A first main surface and a second main surface opposite to the first main surface, and a V-groove is provided on either the first main surface or the second main surface. A printed circuit board,
A plurality of semiconductor light sources mounted on the first main surface of the substrate;
With
Each of the plurality of semiconductor light sources is
A first lead frame;
A semiconductor light emitting element fixed to the upper surface of the first lead frame;
A second lead frame arranged in parallel to the first lead frame and electrically connected to the semiconductor element via a metal wire;
A transparent resin containing a phosphor that seals the first lead frame, the semiconductor light emitting element, and the second lead frame and is excited by the emitted light of the semiconductor light emitting element;
A semiconductor light emitting device. A first main surface and a second main surface opposite to the first main surface, and a groove is provided on either the first main surface or the second main surface.
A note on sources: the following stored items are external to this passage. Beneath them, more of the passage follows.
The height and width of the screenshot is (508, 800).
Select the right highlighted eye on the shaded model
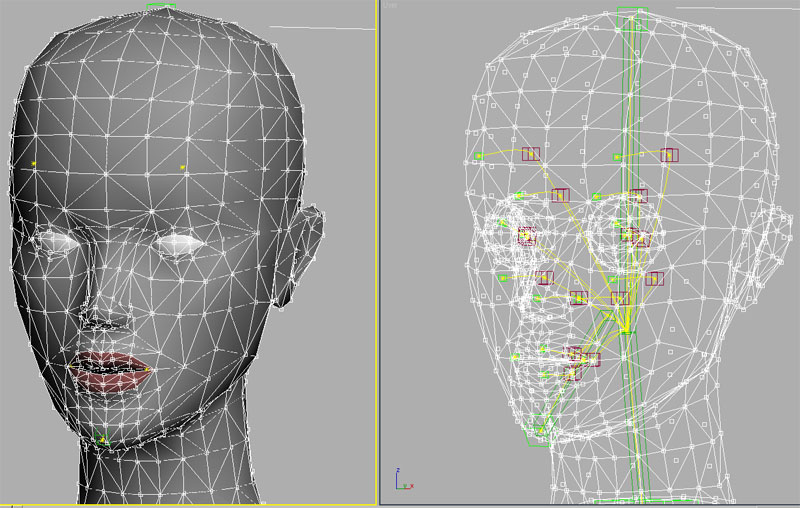(180, 242)
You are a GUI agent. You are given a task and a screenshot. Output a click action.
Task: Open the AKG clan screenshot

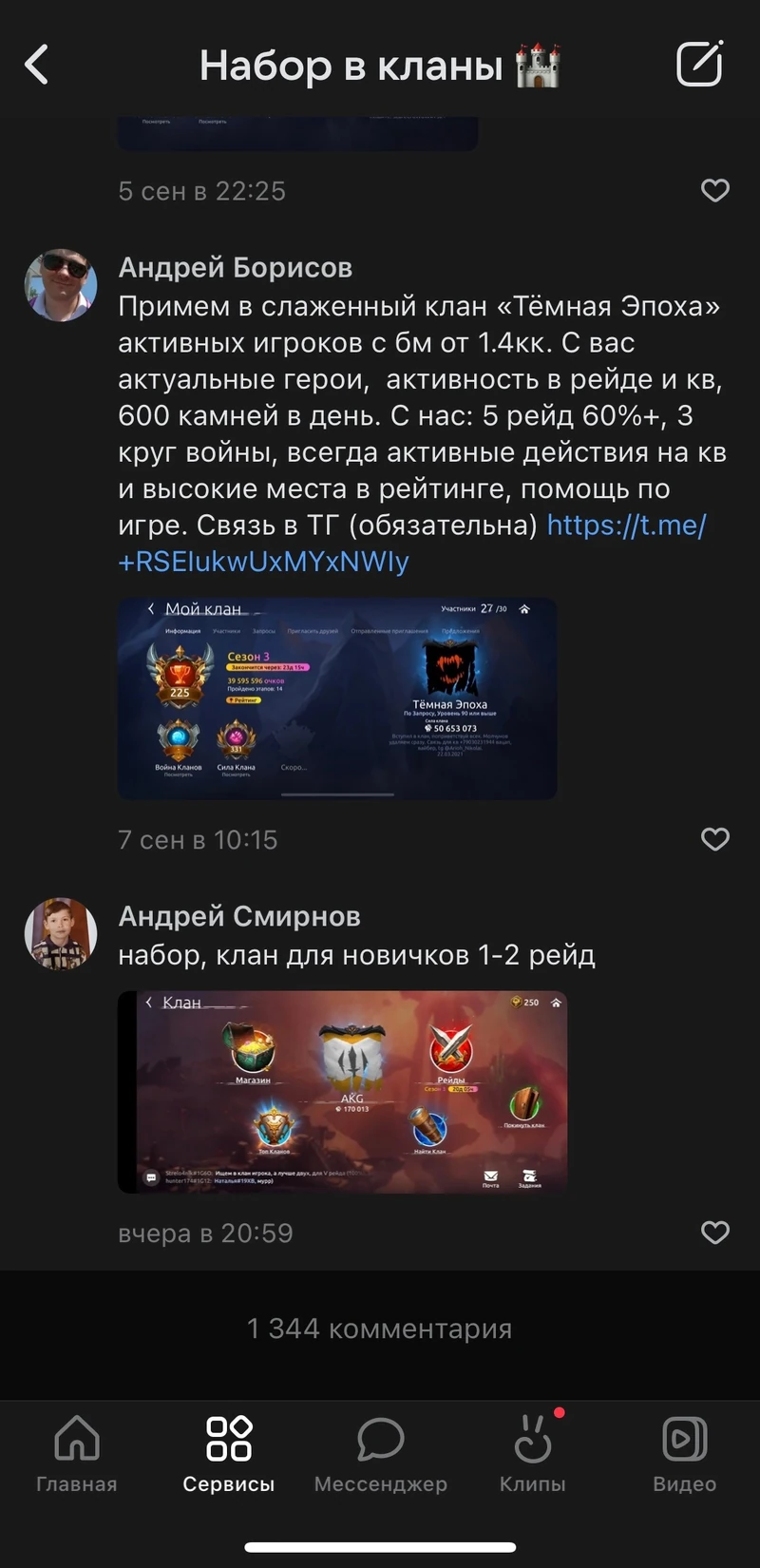click(342, 1092)
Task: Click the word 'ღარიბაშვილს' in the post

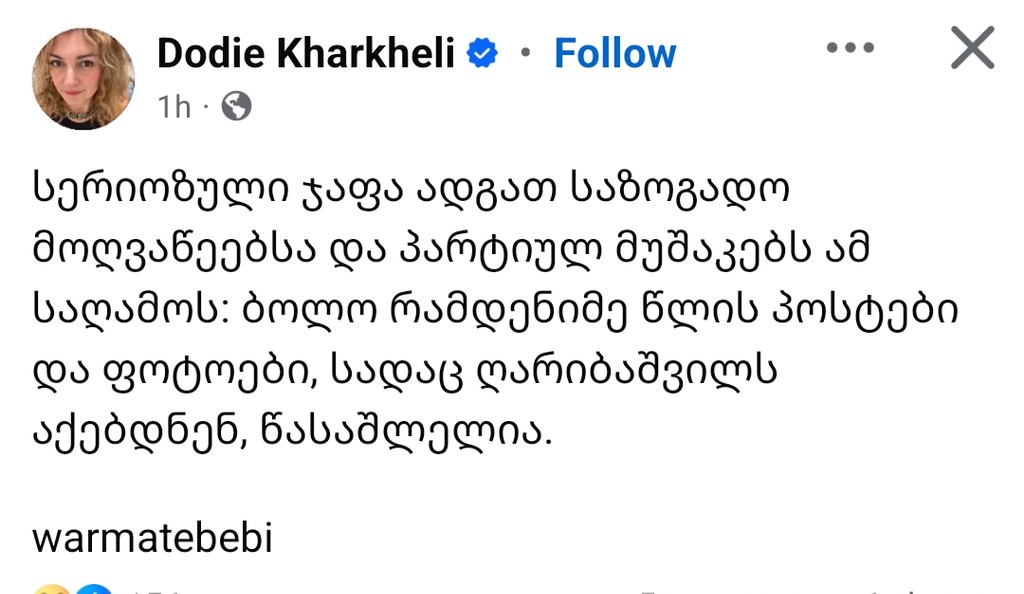Action: pyautogui.click(x=660, y=372)
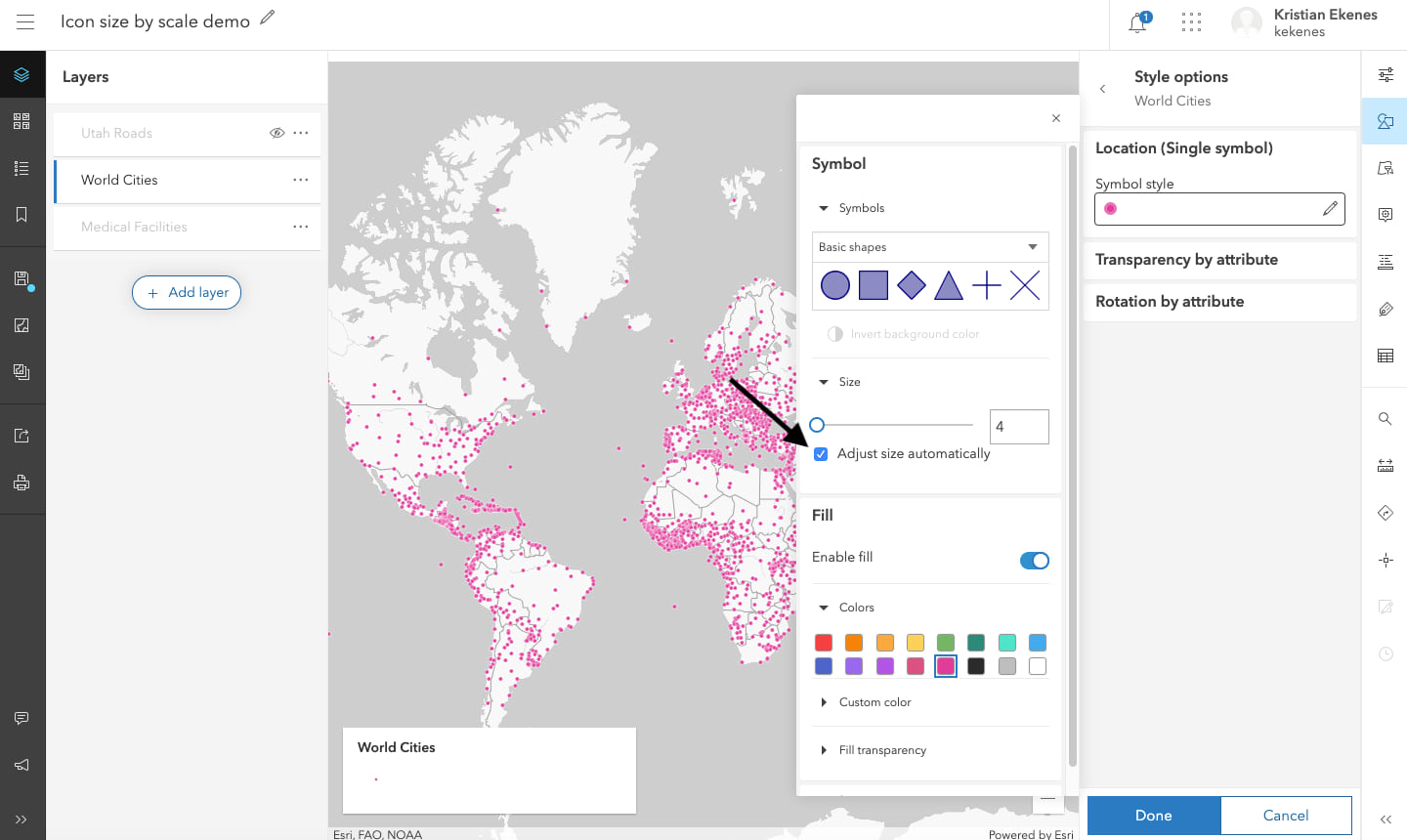Open the app launcher grid icon

(x=1191, y=23)
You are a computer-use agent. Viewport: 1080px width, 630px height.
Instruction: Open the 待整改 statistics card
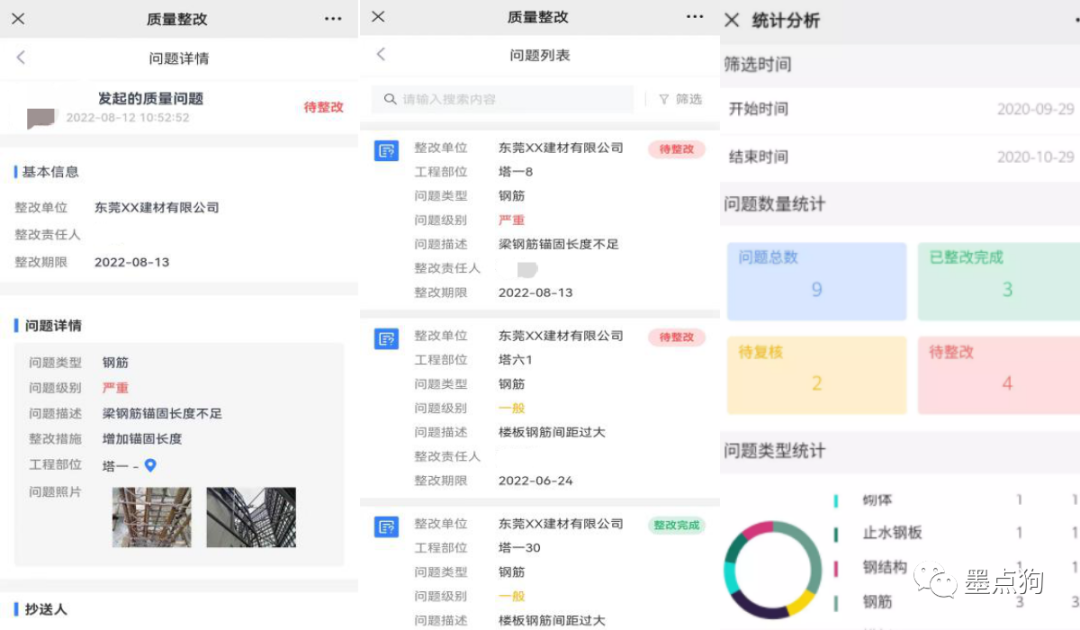tap(1000, 375)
A substrate,
A plurality of semiconductor light sources mounted on the first main surface of the substrate;
With
Each of the plurality of semiconductor light sources is
A first lead frame;
A semiconductor light emitting element fixed to the upper surface of the first lead frame;
A second lead frame arranged in parallel to the first lead frame and electrically connected to the semiconductor element via a metal wire;
A transparent resin encapsulating the first lead frame, the semiconductor light emitting element, and the second lead frame;
A semiconductor light emitting device.   The semiconductor light-emitting device according to claim 2, wherein the transparent resin includes a phosphor that is excited by emitted light of the semiconductor light-emitting element.   The semiconductor light-emitting device according to claim 2, wherein the groove has a V shape in a cross section perpendicular to the extending direction thereof.   The semiconductor light-emitting device according to claim 2, wherein the groove is provided on the second main surface side.   The said board | substrate contains the metal base which has the said 2nd main surface, and the insulating layer provided in the said 1st main surface side and on the upper surface of the said metal base. The semiconductor light-emitting device described in 1.   The semiconductor light-emitting device according to claim 2, wherein the substrate includes ceramic.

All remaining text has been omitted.